● WORK REQUEST
Your answer should consist of every line from the records that holds the string "Show".

● EXTRACTED RECORDS

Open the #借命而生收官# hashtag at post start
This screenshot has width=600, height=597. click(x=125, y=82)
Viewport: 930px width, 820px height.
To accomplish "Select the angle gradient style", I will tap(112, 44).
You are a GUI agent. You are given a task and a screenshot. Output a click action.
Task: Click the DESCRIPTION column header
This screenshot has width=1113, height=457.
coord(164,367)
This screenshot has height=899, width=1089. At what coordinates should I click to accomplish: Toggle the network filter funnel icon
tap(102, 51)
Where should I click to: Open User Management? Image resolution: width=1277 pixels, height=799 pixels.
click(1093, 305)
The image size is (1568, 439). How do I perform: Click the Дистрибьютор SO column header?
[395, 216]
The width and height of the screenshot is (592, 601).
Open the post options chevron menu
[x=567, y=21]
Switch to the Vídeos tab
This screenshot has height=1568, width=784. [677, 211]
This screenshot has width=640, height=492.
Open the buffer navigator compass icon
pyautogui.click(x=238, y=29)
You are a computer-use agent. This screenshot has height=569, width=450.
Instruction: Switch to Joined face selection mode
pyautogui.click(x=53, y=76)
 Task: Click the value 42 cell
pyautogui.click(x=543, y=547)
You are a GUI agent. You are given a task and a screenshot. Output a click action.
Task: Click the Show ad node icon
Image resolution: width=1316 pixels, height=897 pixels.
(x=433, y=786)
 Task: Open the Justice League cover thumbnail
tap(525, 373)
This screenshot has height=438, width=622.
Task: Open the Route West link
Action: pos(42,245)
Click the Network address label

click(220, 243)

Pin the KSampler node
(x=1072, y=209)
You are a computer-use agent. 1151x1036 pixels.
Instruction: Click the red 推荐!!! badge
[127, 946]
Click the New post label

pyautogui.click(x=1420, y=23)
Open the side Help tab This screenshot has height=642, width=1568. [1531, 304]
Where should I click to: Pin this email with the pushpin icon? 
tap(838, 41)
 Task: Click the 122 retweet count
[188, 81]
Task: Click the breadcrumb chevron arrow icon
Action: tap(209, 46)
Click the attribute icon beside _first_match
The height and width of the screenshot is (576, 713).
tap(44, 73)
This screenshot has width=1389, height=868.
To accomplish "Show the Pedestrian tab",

● WRITTEN RESPONSE
Task: Click the Show ad node icon
To accomplish "Show the Pedestrian tab",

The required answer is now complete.